Vous avez vécu les cinq derniers jours de campagnes sur le terrain.  Moi j’ai trouvé que les Démocrates ont mis en place une stratégie de campagne de proximité, plus soft, en utilisant les nouvelles technologies avec les réseaux sociaux (Facebook, tweeter, etc…  pour atteindre les électeurs.  Sans être encore un électeur, je ne peux pas vous dire combien de messages j’ai reçus dans ma boîte électronique au cours de cette campagne, même 5 minutes après que Cnn eut donné la projection des résultats sortis des urnes en faveur du Président Obama, nous avons reçu un message de remerciement.  Il est aussi important de souligner que le camp démocrate nous a vraiment servi une campagne moins agressive, évidemment c’est le candidat Mitt Romney qui devait naturellement aller à l’assaut de la Maison Blanche, mais les Démocrates ont développé des arguments pour montrer qu’il faut aller de l’avant au lieu de revenir à la crise financière de 2008 avec son lot de chômage. N’oublions jamais la présence des femmes dans cette campagne.  Michèle Obama, la première dame des Etats-Unis n’est pas seulement restée aux côtés de son mari de Président, elle a fait sa campagne en  traversant elle-même des Etats plusieurs  fois comme la Virginie, l’Ohio au même titre que le Vice-Président Joe Biden, son fils Beau Biden ainsi que l’ancien Président Bill Clinton dont la contribution à la réussite de la campagne des démocrates a été plus que déterminante pour la victoire des démocrates. Le charisme personnel du Président Obama et les valeurs qu’il incarne et défend ont fait le reste dans la stratégie de campagne des Démocrates. 

-Un mot sur le candidat Romney et  sa stratégie de campagne et les raisons de son échec
La stratégie de campagne du candidat Mitt Romney était un peu plus agressive et  était focalisé sur l’économie, l’emploi.  Le candidat républicain a essayé de démontrer que le Président Barak Obama et ses amis démocrates veulent instaurer une politique sociale qui fait dépendre 47% des américains des subsides de l’Etat. Prenant le contre-pied de la volonté des démocrates de renforcer la classe moyenne par une meilleure éducation et une couverture en services de santé conséquente pour créer les conditions de production économique et donc de croissance, Mitt Romney s’est un peu mis à dos une certaine frange de la population américaine, notamment les minorités qui aspirent à participer dans la dignité à la construction des Etats-Unis et à bénéficier de manière équitable de la richesse nationale.  Les raisons de son échec résident en partie dans son assurance que les américains allaient sanctionner le Président Barack Obama pour manque de résultats alors qu’en réalité les électeurs pensent plutôt qu’il fallait à ce Président volontariste, plus de temps pour avoir un impact sensible sur leur vie quotidienne et sur l’avenir de leur famille.

SÉRIE DE CONSIGNES:
1. Reproduisez à l'identique les lignes du relevé, depuis la ligne qui contient « How do I perform: Click the 选择文件上传 button? » jusqu'à la fin du relevé, bornes comprises. N'incluez pas les images dans votre réponse.
2. Rédigez la suite du texte sur la campagne présidentielle opposant Obama à Romney.

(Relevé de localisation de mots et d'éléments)
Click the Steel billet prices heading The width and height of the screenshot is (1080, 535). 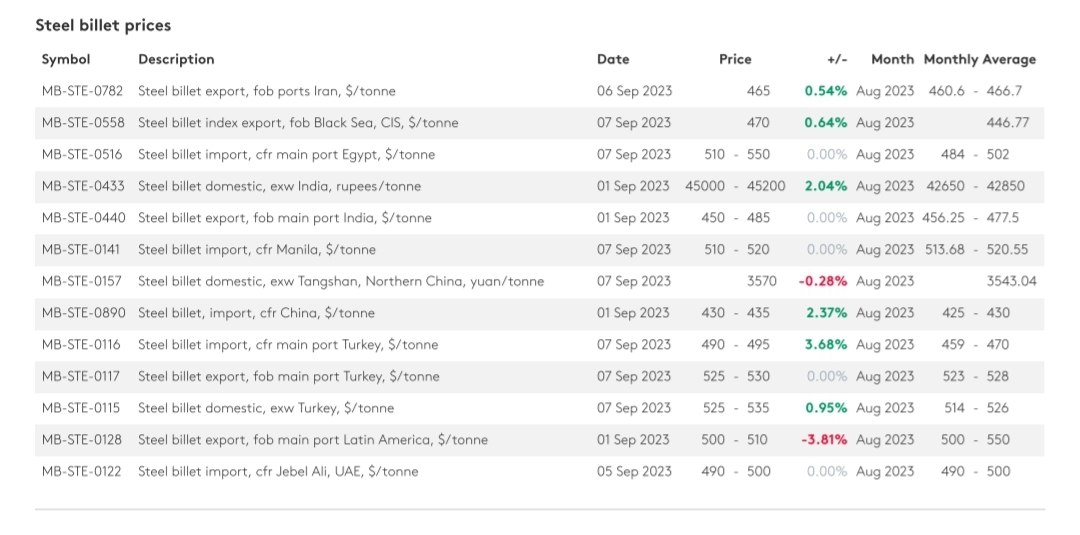pyautogui.click(x=103, y=25)
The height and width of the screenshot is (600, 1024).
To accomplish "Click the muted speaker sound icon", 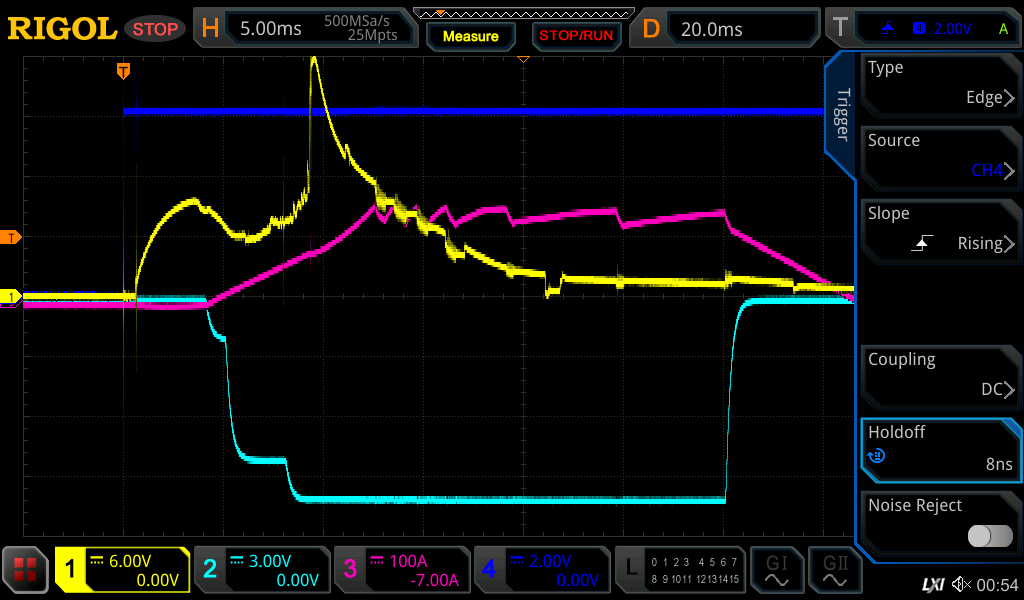I will coord(961,583).
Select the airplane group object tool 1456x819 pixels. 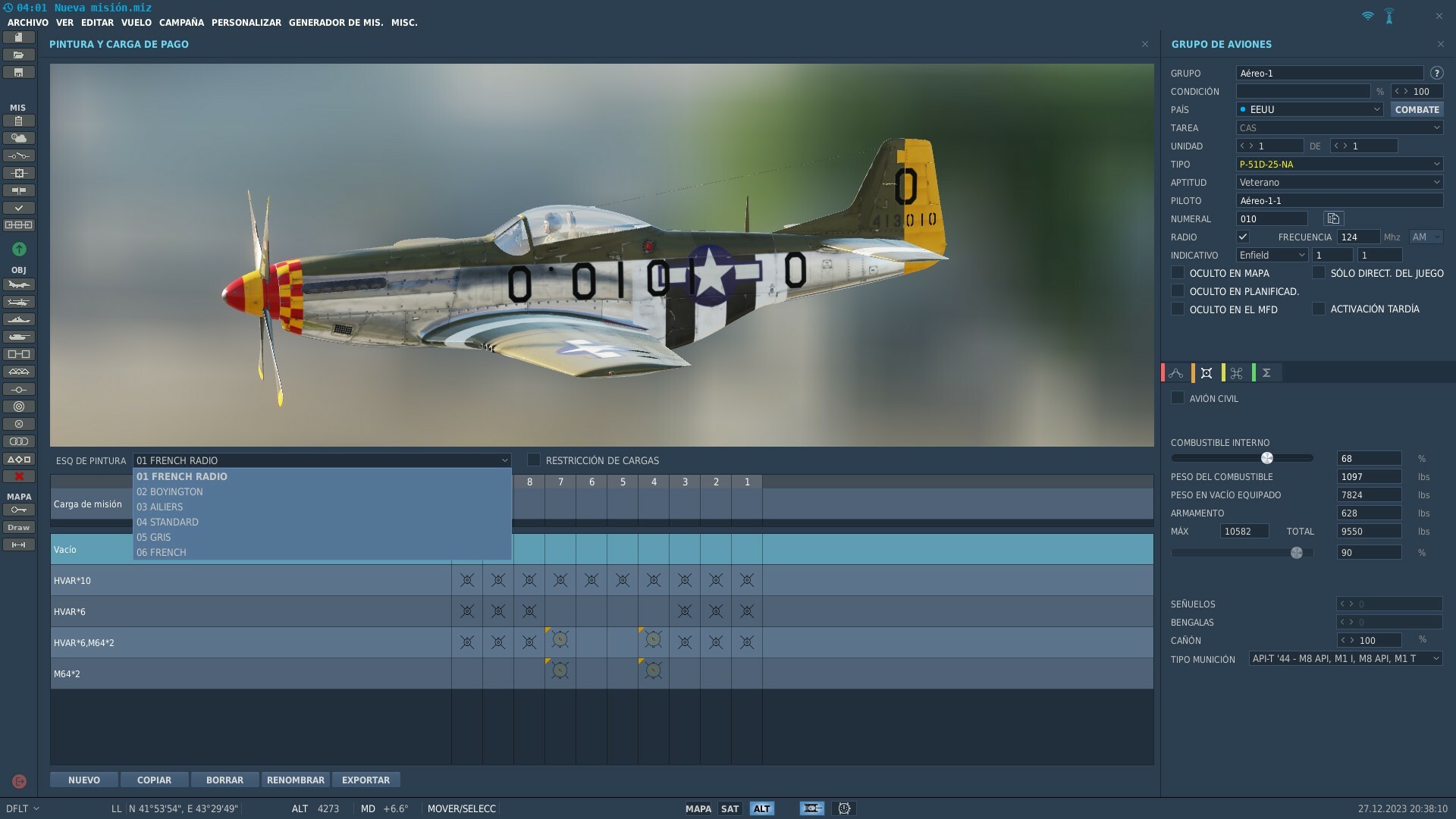(19, 285)
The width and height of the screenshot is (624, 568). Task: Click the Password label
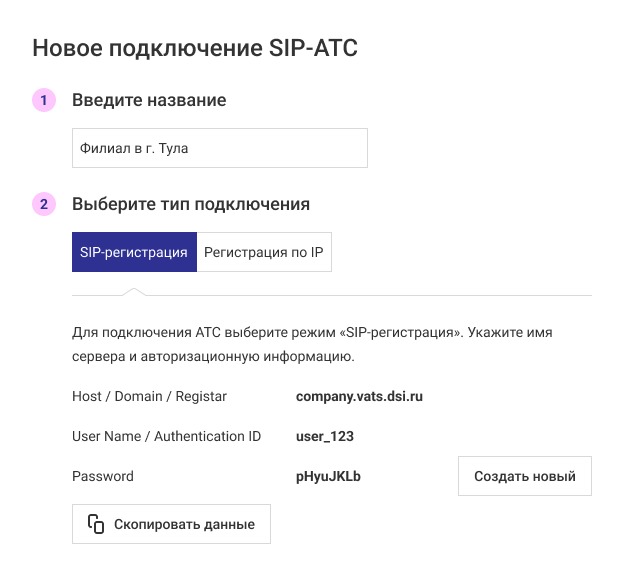[x=103, y=477]
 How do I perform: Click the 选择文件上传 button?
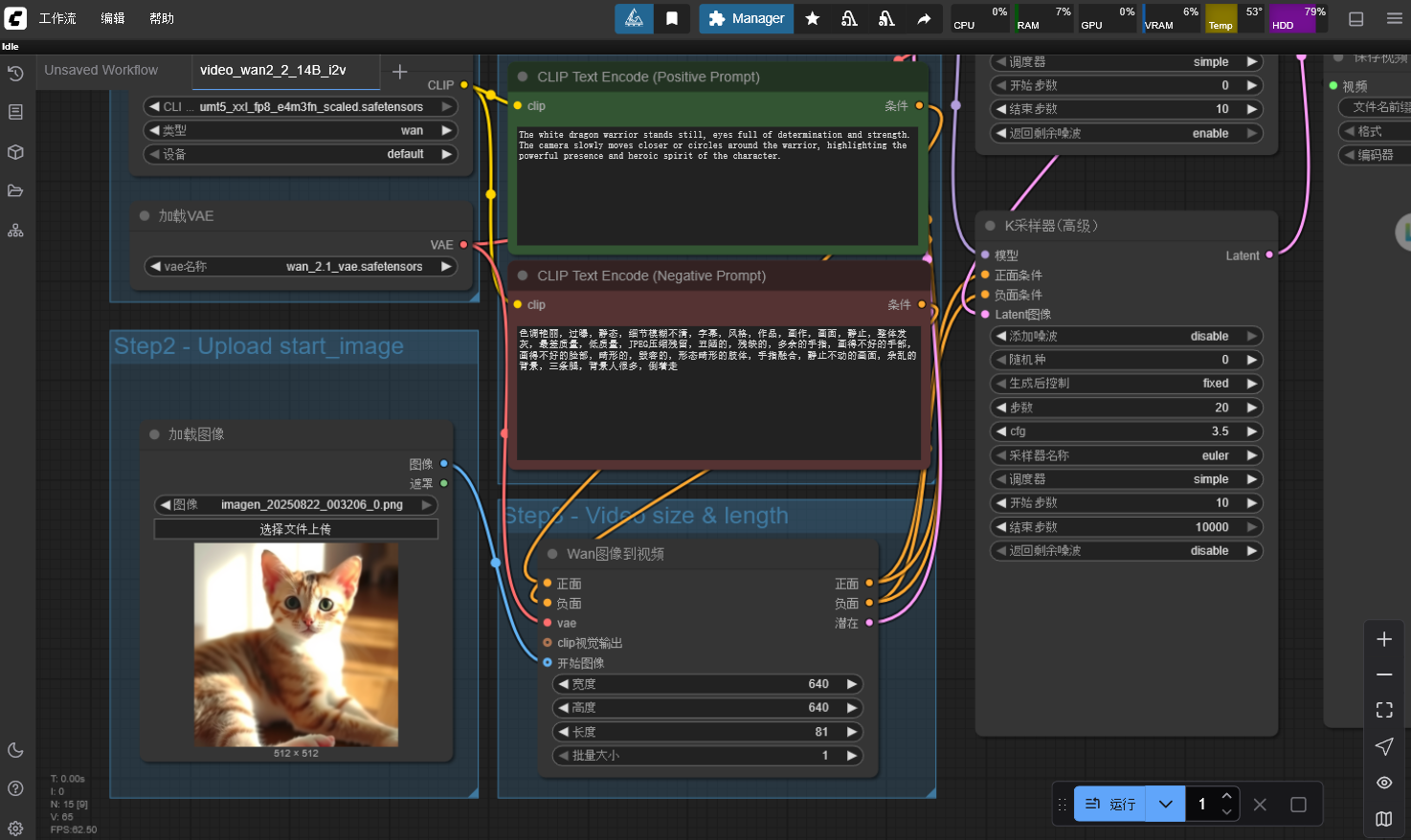pos(296,529)
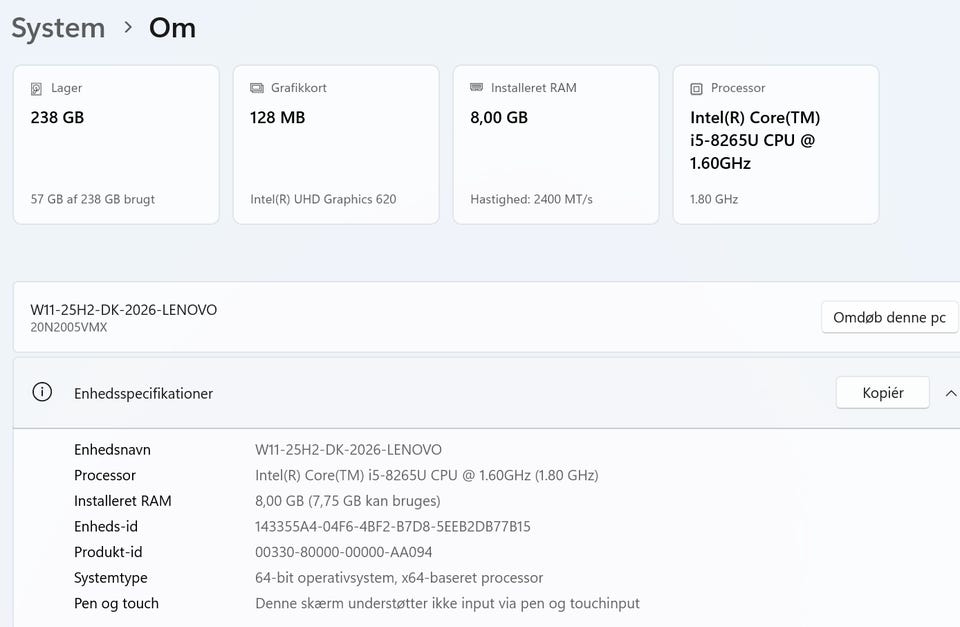Click the Grafikkort graphics card icon
This screenshot has height=627, width=960.
pyautogui.click(x=257, y=88)
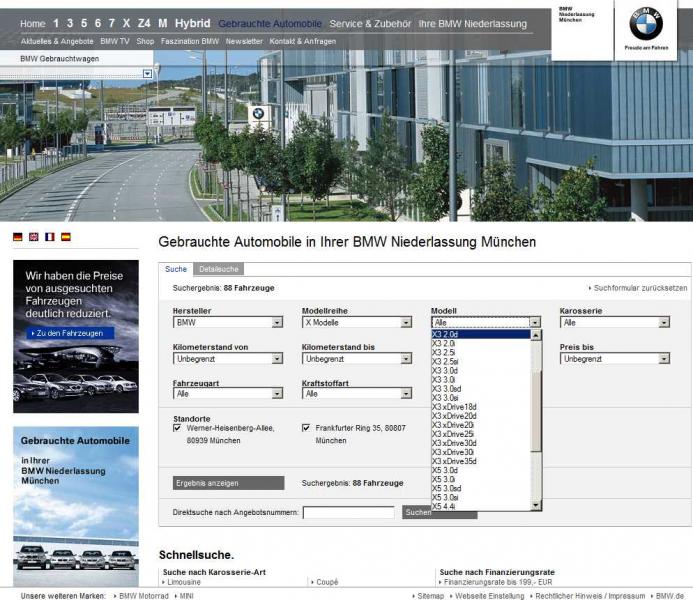Uncheck Frankfurter Ring 35 location checkbox

[x=307, y=428]
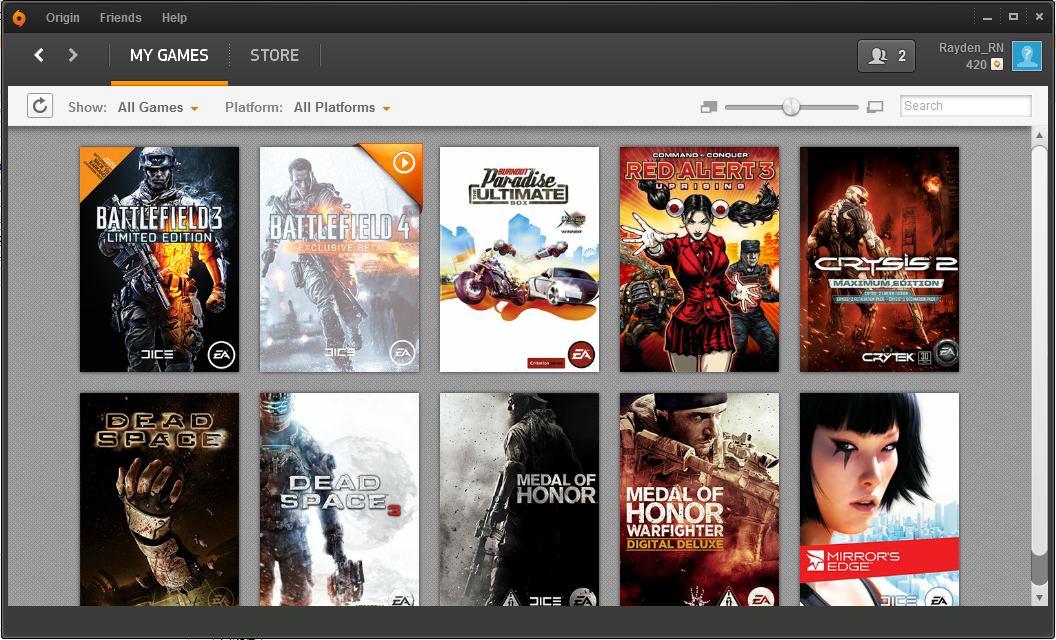This screenshot has height=640, width=1056.
Task: Refresh the games library
Action: click(x=40, y=106)
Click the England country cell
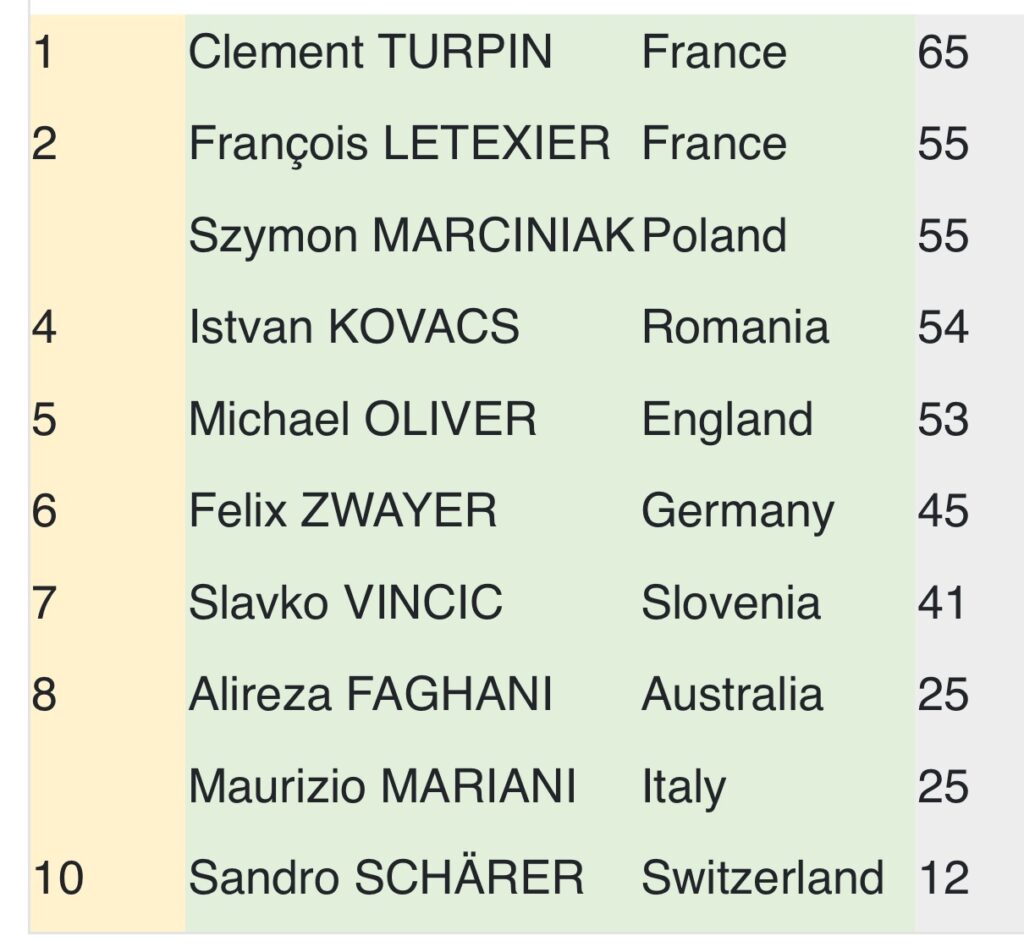Viewport: 1024px width, 947px height. coord(727,420)
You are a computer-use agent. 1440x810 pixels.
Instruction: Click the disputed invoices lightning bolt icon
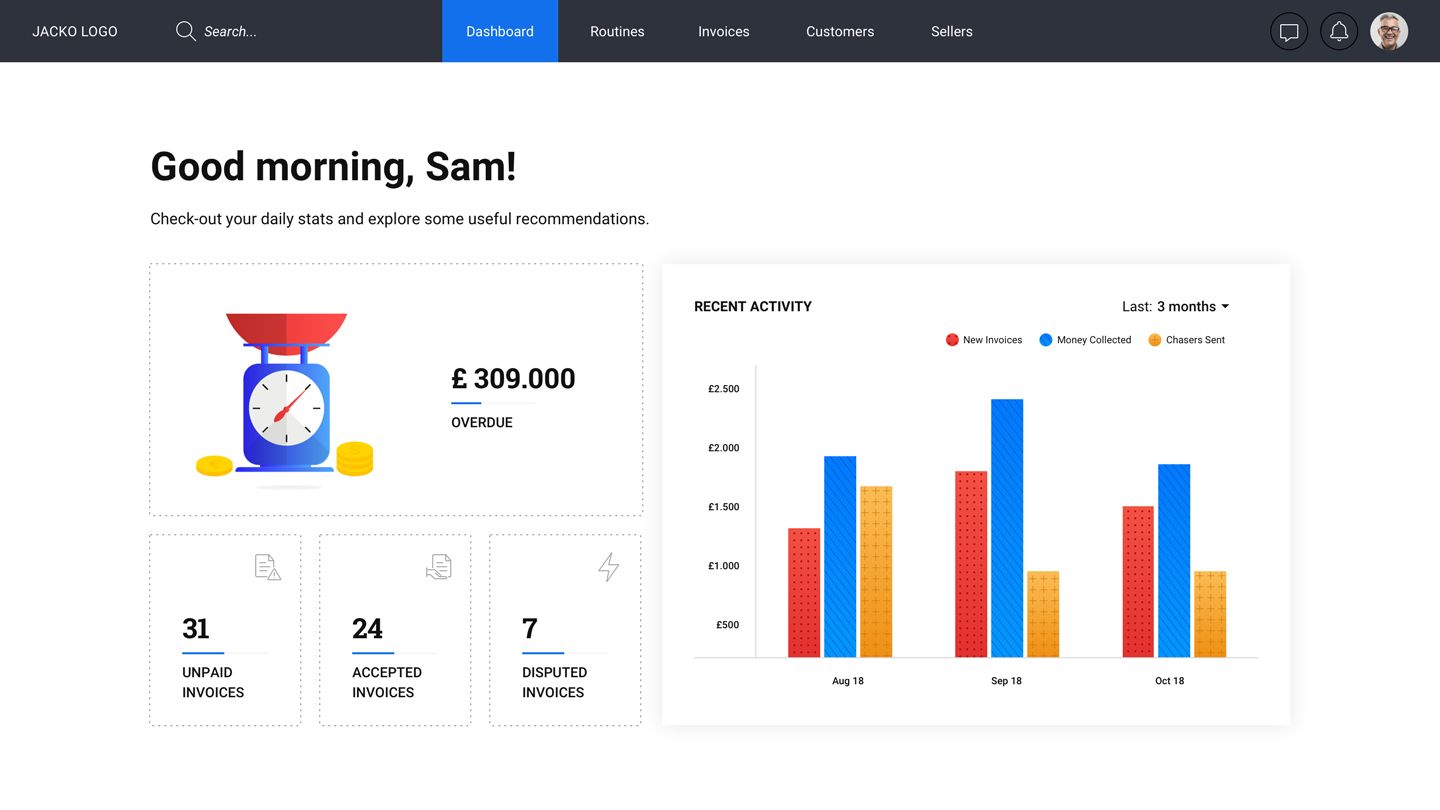click(608, 567)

RÉSULTATS FINAUX:
1.
 How do I perform: Click the 选择文件上传 button?
pos(296,529)
Click the Grafikkort graphics card icon
This screenshot has height=627, width=960.
pyautogui.click(x=257, y=88)
Uncheck Frankfurter Ring 35 location checkbox

[x=307, y=428]
This screenshot has height=640, width=1056.
Task: Refresh the games library
Action: click(x=40, y=106)
Click the England country cell
Viewport: 1024px width, 947px height. coord(727,420)
You are a computer-use agent. 1440x810 pixels.
Instruction: Click the disputed invoices lightning bolt icon
click(608, 567)

2.
La gestion que le président candidat a faite de la crise née des désastres de l’ouragan Sandy  sur la côte- est,  a-t-elle  influé, comme certains médias ont pu l’écrire, sur le choix des électeurs ?
Dans une certaine mesure oui.  Le Président Barack Obama a pris ses responsabilités de Commandant en Chef pour superviser lui-même les opérations de prévention et de gestion des conséquences de la tempête Sandy.  Il a non seulement suspendu sa campagne pour deux jours, (ce que Mitt Romney aussi a fait), mais il a surtout travaillé avec le Responsable de l’Agence Fédérale de la Gestion des catastrophes pour coordonner l’assistance aux victimes.  On se souvient encore de sa descente dans l’Etat de New Jersey, l’un des Etats les  plus touchés par la tempête.  Chris Christie,  Gouverneur républicain de cet Etat, qui trois jours avant la tempête avait décoché des flèches  contre le Président Barack Obama pour selon lui, son manque de leadership, a publiquement exprimé son admiration pour le candidat démocrate pour son leadership pendant cette catastrophe et son appréciation  pour les mesures prises pour faire face à la catastrophe. Dans leur ensemble, les républicains ont reconnu  que cette crise a reçu la meilleure attention du gouvernement Fédéral et ceci a rejailli positivement sur la campagne du candidat démocrate.  
4-Dites-nous un mot sur la composition de l’électorat qui a porté son choix sur le candidat Obama. Peut –on dire qu’il a  été  essentiellement élu grâce au vote des minorités, d’autant que certaines statistiques établies  après le vote ont montré qu’une forte majorité de l’électorat blanc a plutôt voté pour Romney?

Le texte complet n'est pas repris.